Mitral Valve Stenosis
The mitral valve is made up of two leaflets that open and close to allow the forward flow of blood coming from the lungs to the left-sided upper and lower pumping chambers.
What is Mitral Valve Stenosis?
Mitral valve stenosis occurs when your mitral valve (the valve between the upper and lower left-sided pumping chambers of the heart) opening becomes narrowed. The mitral valve’s two leaflets become calcified, thickened or scarred and no longer open properly. This subsequent narrowing blocks the flow of blood into the lower pumping chamber or left ventricle.
Stenosis happens most often in the aortic valve but can also occur in your mitral valve.
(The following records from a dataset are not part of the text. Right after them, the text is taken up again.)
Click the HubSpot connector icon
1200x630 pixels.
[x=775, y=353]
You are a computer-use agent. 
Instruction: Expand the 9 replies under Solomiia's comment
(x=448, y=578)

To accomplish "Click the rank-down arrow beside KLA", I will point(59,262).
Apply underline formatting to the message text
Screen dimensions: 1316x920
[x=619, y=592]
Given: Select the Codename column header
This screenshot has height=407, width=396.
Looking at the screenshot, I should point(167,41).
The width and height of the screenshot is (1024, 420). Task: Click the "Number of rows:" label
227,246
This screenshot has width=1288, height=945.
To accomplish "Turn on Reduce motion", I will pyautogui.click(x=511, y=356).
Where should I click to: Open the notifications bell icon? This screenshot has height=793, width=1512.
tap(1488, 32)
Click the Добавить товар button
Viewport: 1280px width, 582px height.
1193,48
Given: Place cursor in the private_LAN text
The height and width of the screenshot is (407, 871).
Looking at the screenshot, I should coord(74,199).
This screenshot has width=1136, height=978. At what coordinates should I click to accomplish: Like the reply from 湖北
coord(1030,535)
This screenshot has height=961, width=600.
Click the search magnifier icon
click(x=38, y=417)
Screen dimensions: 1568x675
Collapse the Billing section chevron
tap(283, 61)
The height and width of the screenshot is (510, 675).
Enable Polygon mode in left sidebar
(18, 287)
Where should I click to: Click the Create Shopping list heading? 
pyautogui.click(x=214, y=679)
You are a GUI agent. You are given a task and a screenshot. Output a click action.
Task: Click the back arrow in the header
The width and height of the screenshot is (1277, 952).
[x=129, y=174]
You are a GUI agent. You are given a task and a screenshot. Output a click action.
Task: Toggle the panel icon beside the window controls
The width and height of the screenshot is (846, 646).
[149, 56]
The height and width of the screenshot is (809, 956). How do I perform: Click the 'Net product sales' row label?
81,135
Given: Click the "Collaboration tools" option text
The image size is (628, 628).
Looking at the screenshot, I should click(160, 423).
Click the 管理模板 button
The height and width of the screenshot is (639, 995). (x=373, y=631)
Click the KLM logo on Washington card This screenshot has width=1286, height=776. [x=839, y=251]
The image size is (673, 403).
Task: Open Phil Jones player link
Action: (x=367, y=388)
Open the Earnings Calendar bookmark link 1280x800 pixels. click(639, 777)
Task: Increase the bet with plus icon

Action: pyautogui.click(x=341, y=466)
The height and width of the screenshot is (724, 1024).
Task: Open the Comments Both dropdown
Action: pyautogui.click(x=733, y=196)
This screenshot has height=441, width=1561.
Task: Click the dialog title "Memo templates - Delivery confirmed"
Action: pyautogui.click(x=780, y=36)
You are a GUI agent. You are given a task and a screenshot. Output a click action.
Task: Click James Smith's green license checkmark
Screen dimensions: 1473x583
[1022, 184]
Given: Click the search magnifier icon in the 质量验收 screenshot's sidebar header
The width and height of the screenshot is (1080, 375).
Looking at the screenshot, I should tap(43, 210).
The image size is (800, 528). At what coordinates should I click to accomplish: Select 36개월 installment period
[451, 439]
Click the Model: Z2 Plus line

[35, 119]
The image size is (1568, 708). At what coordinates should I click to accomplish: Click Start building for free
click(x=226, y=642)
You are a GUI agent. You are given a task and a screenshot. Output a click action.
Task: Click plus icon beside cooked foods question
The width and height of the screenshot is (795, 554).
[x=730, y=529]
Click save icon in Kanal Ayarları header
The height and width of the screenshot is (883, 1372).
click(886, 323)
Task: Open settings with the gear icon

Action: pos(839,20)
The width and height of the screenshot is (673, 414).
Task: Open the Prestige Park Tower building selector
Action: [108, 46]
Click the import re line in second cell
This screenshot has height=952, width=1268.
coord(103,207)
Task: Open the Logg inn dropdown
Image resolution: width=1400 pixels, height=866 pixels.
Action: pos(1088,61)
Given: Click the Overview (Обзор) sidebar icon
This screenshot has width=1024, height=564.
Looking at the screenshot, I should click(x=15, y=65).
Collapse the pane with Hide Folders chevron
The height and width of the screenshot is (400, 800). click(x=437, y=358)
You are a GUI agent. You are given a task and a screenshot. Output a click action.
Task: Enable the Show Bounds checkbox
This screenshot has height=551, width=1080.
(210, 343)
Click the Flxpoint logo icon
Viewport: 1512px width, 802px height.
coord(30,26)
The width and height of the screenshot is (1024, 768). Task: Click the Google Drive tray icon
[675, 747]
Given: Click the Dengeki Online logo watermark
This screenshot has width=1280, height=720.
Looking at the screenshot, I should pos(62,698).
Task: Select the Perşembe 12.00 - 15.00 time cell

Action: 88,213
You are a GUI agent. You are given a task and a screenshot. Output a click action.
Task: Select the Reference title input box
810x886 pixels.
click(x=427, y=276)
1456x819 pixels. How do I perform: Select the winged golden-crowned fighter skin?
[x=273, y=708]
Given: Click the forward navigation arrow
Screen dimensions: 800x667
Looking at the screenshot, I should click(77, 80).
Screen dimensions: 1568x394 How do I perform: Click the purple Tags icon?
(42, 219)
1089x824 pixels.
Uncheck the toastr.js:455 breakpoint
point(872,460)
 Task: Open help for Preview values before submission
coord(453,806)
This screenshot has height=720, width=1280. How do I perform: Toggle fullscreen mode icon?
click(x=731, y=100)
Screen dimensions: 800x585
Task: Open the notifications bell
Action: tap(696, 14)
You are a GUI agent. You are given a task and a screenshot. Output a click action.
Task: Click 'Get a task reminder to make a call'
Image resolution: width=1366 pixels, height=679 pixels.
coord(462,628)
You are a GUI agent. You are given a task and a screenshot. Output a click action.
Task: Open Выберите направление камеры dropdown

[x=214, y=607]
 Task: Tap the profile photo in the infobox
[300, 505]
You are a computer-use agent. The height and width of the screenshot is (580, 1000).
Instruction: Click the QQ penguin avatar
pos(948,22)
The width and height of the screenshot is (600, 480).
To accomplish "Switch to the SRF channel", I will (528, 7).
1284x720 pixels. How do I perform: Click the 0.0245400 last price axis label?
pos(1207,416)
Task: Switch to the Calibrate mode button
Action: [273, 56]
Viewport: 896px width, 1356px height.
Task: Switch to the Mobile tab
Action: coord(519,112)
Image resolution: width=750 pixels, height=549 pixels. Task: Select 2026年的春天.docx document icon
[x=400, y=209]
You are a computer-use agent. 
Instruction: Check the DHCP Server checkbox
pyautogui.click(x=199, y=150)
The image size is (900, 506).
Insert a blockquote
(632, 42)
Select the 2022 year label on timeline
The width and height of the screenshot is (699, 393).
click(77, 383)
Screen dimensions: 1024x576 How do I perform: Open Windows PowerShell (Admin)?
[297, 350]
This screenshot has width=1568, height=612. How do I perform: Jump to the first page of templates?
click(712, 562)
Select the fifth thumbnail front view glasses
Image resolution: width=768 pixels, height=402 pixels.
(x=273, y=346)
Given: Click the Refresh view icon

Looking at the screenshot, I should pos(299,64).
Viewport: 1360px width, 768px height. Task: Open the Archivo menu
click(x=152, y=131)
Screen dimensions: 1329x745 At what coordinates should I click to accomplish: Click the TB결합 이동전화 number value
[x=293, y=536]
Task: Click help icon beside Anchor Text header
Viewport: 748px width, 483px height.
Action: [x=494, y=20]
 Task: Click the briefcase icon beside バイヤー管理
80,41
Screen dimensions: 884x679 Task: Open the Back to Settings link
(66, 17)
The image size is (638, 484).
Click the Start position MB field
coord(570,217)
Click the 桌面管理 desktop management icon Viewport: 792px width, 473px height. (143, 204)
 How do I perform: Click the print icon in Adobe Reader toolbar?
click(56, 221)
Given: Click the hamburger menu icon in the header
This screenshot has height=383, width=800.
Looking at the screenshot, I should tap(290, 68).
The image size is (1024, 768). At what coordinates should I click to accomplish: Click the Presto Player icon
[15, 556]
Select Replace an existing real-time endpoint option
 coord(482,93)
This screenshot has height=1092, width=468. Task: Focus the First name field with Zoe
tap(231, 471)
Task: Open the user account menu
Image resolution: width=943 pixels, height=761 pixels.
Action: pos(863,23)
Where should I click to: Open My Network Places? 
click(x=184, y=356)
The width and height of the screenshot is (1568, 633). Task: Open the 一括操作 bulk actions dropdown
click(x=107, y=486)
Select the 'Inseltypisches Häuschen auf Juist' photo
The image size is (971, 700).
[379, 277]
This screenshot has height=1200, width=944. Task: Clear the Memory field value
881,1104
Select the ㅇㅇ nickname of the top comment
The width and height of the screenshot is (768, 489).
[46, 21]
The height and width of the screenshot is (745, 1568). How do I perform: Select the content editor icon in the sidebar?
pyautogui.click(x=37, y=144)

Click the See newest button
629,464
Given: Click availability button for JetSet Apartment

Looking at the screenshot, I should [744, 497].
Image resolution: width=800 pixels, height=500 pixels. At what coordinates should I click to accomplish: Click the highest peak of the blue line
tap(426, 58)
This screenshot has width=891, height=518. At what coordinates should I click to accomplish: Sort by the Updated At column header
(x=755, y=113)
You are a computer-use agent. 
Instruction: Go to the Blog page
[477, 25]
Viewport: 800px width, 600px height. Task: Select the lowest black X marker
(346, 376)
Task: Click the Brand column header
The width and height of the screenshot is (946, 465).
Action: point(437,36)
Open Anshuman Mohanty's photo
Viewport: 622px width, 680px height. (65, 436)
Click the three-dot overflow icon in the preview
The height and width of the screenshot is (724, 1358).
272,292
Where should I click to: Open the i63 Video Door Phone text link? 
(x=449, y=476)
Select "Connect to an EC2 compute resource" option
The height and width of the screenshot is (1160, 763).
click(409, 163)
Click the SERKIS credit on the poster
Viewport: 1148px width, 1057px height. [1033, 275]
In many cases, mitral valve stenosis is caused by rheumatic fever, occurring in childhood, from a Streptococcal throat infection that seeds onto the mitral valve. Occasionally it may occur through the natural wear and tear caused by aging. As you get older, calcium can form on the valve’s leaflets. As this deposit builds up, the opening can become narrower and blood will not flow as easily through the mitral valve.
When mitral valve stenosis becomes severe, the valve must almost always be replaced. There are alternative repair techniques that can be performed but will depend on the extent of damage of the mitral valve. If left untreated, mitral valve stenosis can lead to fluid buildup in the lungs since the blood is not effectively crossing the valve and entering the lower chamber of the heart. In addition, this back up of blood can cause the upper chamber or left atrium to enlarge and an abnormal heart rhythm can develop called atrial fibrillation. This irregular heart rhythm can lead to stroke if left untreated. As this condition progresses failure of the RIGHT-sided heart chambers can occur. The blood backs up into the lungs and subsequently backs up even further into the right atrium.